>>> a = [1,2,3]
>>> b = []
>>> b.append(a)
>>> print(b)
[[1, 2, 3]]
>>> num = a.pop(0)
>>> a.append(num)
>>> print(a)
[2, 3, 1]
>>> b.append(a)
>>> print(b)
[[2, 3, 1], [2, 3, 1]]
>>>
Why is this happening and how to fix it? I need the list like
[[1, 2, 3], [2, 3, 1]]
Thank you.
Edit:
Also, why is this working?
>>> a = []
>>> b = []
>>> a = [1,2,3]
>>> b.append(a)
>>> a = [1,2,3,4]
>>> b.append(a)
>>> print(b)
[[1, 2, 3], [1, 2, 3, 4]]
>>>
'''
Append a copy of your list a, at least the first time. Otherwise, you've appended the same list both times.
b.append(a[:])
When you append the list a, python creates a reference to that variable inside the list b. So when you edit the list a, it is reflected again in the list b. You need to create a copy of your variable and then append it to get the desired result.
In addition to making the copy of a by doing a[:] and assigning it to b.
You can also use collections.deque.rotate to rotate your list
from collections import deque
a = [1,2,3]
#Make a deque of copy of a
b = deque(a[:])
#Rotate the deque
b.rotate(len(a)-1)
#Create the list and print it
print([a,list(b)])
#[[1, 2, 3], [2, 3, 1]]
Every variable name in Python should be thought of as a reference to a piece of data. In your first listing, b contains two references to the same underlying object that is also referenced by the name a. That object gets changed in-place by the operations you’re using to rotate its members. The effect of that change is seen when you look at either of the two references to the object found in b, or indeed when you look at the reference associated with the name a.
Their identicality can be seen by using the id() function: id(a), id(b[0]) and id(b[1]) all return the same number, which is the unique identifier of the underlying list object that they all refer to. Or you can use the is operator: b[0] is b[1] evaluates to True.
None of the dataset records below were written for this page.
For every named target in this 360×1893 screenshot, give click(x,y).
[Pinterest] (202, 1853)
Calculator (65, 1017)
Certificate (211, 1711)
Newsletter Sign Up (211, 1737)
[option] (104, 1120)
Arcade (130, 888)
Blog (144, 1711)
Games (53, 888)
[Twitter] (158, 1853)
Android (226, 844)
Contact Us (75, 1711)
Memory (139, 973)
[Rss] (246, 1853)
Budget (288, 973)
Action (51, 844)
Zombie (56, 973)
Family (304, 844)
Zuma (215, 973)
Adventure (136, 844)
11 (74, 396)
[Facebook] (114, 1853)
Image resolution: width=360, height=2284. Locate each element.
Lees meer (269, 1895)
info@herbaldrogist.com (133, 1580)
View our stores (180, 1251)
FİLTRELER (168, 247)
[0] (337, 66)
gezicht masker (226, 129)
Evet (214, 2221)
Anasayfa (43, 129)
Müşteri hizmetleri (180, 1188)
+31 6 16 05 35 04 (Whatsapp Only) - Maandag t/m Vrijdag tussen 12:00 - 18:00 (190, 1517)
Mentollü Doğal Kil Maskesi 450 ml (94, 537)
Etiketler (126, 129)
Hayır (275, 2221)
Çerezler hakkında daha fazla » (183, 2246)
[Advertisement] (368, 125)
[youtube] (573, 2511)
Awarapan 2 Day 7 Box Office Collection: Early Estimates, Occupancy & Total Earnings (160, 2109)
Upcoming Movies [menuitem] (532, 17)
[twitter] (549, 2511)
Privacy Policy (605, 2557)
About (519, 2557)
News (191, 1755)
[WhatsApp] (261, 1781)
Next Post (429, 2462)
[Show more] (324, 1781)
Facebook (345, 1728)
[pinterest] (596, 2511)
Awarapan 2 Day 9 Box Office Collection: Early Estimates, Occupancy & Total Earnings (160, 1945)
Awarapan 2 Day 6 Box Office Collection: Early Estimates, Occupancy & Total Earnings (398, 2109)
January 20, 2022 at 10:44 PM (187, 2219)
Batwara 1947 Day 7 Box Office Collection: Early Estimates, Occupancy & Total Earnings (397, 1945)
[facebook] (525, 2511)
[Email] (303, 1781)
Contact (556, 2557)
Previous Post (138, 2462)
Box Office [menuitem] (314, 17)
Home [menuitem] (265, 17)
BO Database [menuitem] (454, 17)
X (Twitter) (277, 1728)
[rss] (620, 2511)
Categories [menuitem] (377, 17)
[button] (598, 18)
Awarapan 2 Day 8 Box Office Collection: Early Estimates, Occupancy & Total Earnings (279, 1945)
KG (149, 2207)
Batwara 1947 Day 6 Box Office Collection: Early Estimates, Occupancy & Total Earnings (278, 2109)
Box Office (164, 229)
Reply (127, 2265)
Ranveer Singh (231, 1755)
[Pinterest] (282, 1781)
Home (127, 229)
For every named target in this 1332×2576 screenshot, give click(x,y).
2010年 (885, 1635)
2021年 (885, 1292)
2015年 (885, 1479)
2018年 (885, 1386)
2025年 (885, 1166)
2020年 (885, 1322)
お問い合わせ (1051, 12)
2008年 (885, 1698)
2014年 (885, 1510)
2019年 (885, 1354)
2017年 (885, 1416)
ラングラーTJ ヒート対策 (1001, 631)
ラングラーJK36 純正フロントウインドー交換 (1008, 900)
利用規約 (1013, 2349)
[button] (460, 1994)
By contrast, in the second listing, you reassign a—in other words, by using the assignment operator = you cause that name to become associated with a different object: in this case, a new list object that you just created with your square-bracketed literal expression. b still contains one reference to the old list, and now you append a new reference that points to this different piece of underlying data. So the two elements of b now look different from each other—and indeed they are different objects and accordingly have different id() numbers, only one of which is the same as the current id(a). b[0] is b[1] now evaluates to False
How to fix it? Reassign the name a before changing it: for example, create a copy:
a = list(a)
or:
import copy
a = copy.copy(a)
(or you could even use copy.deepcopy()—study the difference). Alternatively, rotate the members a using methods that entail reassignment rather than in-place changes—e.g.:
a = a[1:] + a[:1]
(NB immutable objects such as the tuple avoid this whole confusion —not because they behave fundamentally differently but because they lack methods that produce in-place changes and therefore force you to use reassignment strategies.)